■ **TASK DESCRIPTION**:
Every line in the records below that holds "computer" must be identified and copied.

■ **RECORDS PROVIDED**:
----

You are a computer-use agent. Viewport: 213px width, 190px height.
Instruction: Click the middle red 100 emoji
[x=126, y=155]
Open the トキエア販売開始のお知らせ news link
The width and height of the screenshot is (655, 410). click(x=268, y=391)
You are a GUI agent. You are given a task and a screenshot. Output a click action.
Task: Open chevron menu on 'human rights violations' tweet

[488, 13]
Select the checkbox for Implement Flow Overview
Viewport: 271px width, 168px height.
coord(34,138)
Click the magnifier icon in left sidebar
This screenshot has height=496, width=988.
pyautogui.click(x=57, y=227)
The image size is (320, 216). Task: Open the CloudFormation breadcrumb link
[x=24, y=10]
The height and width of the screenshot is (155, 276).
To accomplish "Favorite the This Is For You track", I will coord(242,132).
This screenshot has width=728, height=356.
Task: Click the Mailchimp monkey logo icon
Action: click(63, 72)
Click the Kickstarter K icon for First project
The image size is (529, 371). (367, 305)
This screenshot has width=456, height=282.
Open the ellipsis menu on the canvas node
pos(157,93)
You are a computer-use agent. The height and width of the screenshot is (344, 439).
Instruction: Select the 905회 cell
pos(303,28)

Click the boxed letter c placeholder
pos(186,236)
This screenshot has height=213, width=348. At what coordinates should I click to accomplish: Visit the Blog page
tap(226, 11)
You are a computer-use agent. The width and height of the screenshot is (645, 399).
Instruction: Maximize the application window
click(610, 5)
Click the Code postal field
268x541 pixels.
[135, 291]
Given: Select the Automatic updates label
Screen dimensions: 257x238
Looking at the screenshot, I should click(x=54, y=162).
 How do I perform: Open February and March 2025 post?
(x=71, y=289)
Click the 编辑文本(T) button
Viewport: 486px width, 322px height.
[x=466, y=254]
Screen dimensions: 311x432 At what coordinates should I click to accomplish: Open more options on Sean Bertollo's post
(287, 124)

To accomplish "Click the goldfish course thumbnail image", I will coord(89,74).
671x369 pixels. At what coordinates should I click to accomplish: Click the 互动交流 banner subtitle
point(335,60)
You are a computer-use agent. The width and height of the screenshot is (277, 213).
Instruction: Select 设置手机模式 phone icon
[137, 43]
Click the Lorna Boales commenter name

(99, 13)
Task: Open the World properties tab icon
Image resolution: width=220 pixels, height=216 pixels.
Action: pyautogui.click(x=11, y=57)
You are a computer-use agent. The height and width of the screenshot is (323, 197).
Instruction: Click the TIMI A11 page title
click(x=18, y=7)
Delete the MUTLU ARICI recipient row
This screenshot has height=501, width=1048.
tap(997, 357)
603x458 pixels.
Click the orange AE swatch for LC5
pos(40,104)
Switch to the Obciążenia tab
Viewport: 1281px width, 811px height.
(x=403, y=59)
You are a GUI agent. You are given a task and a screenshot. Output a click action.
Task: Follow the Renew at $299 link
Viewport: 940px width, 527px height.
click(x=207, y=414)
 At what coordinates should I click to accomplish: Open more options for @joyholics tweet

----

■ **WRITTEN RESPONSE**:
You are a computer-use agent. Viewport: 213px width, 190px height.
You are a computer-use agent. The height and width of the screenshot is (344, 439).
You are a computer-use agent. The width and height of the screenshot is (645, 399).
You are a computer-use agent. The width and height of the screenshot is (277, 213).
You are a computer-use agent. The height and width of the screenshot is (323, 197).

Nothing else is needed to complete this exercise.